The difference was, back then, the City was trying to pressure the province into paying more to fund transit. Nowadays, these tactics are being used against Torontonians to justify cuts to service.
The "structural deficit" that the Fordites keep talking about is basically the transit subsidy - almost half a billion dollars last year and growing. They could cut every windrow service and Christmas bureau they want, but until something is done about the transit subsidy, the budget problems will continue.
Which is why I had been hoping there was a long play behind Ford's early aggressive moves, beyond the Tea Party theatrics. If he showed the rest of our Toronto-hating province he was a serious waste fighter, perhaps he would create the political space that would allow increased provincial funding. But then he eliminated revenue sources like the VRT, turned down free public health nurses from the province, refused to cut even
windrow clearing (a "core" service for most Torontonians only since 1997), and allowed idiots like Doug Ford and Mammo to highjack his administration and turn it into a joke.
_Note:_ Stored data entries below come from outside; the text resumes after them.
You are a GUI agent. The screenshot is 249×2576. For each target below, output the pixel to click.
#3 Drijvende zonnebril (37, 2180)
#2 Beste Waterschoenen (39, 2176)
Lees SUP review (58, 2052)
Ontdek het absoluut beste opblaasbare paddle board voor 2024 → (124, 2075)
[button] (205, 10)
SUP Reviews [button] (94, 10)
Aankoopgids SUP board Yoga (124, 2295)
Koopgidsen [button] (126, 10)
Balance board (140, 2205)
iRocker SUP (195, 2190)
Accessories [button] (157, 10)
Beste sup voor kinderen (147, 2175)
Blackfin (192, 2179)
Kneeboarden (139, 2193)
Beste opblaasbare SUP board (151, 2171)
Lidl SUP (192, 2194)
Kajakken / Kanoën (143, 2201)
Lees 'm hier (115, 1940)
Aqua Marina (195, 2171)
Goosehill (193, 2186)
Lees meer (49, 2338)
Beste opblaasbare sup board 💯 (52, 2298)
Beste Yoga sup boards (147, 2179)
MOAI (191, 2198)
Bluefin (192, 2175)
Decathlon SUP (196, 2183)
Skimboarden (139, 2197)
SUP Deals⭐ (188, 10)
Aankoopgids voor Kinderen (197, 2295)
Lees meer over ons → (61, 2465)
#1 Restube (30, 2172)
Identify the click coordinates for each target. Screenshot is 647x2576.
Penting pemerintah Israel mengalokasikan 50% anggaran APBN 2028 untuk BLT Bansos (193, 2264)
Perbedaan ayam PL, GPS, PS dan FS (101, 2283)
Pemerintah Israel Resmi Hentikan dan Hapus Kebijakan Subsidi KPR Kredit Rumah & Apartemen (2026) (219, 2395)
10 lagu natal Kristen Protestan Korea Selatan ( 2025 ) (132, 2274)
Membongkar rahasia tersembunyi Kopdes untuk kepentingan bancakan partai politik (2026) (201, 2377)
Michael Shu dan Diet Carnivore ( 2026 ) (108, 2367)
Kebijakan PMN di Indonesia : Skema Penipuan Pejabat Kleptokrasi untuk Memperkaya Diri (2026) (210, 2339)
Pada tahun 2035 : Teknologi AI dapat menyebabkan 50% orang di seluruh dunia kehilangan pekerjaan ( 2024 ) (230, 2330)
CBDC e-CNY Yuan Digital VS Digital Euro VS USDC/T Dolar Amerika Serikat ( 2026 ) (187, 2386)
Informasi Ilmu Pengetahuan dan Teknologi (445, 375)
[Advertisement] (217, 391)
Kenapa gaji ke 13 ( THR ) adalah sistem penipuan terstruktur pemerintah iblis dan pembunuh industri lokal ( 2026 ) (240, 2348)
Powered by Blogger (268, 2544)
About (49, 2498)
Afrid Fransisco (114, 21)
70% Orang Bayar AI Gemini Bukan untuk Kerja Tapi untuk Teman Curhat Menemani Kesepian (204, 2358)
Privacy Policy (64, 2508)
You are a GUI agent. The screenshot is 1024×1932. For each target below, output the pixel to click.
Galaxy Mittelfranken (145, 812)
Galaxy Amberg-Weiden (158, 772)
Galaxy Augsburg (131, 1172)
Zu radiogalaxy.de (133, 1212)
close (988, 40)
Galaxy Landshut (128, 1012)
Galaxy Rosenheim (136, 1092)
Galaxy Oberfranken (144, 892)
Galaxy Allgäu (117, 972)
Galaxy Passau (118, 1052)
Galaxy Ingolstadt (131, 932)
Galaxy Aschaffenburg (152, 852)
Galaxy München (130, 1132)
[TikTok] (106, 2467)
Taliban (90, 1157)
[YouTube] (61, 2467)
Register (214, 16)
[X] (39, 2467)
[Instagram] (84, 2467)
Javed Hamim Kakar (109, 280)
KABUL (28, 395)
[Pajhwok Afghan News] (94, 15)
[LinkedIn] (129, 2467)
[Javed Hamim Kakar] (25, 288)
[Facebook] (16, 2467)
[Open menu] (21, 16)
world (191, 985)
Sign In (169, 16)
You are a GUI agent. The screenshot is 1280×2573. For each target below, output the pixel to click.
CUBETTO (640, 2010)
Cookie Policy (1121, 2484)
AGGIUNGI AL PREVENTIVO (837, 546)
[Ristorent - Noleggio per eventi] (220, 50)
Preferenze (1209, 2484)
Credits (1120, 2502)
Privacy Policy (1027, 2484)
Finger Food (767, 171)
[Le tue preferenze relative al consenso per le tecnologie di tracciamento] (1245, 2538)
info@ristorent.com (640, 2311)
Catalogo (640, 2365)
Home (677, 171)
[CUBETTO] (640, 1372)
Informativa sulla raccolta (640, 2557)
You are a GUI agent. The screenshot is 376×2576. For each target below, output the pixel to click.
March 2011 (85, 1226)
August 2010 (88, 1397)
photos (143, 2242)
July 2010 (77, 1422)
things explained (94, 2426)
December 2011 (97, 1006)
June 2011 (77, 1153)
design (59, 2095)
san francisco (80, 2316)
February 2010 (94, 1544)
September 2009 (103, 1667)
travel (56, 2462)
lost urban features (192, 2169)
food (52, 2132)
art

It is now clear that Ford is just playing everything by ear, and there is no plan or strategy. He is pursuing subways because it
feels right to pursue subways, not because he has the slightest idea about how build them, plan them or pay for them. Even if Tim Hudak was elected, he couldn't give this bunch of clowns more money even if he wanted to.
Which is why the best move for Ford now is to behave, well,
like a conservative. He should stop flailing about pursuing grand, unfunded, unplanned visions and stick to what's doable, functional and affordable. That means Transit City. The alternatives are fantasies.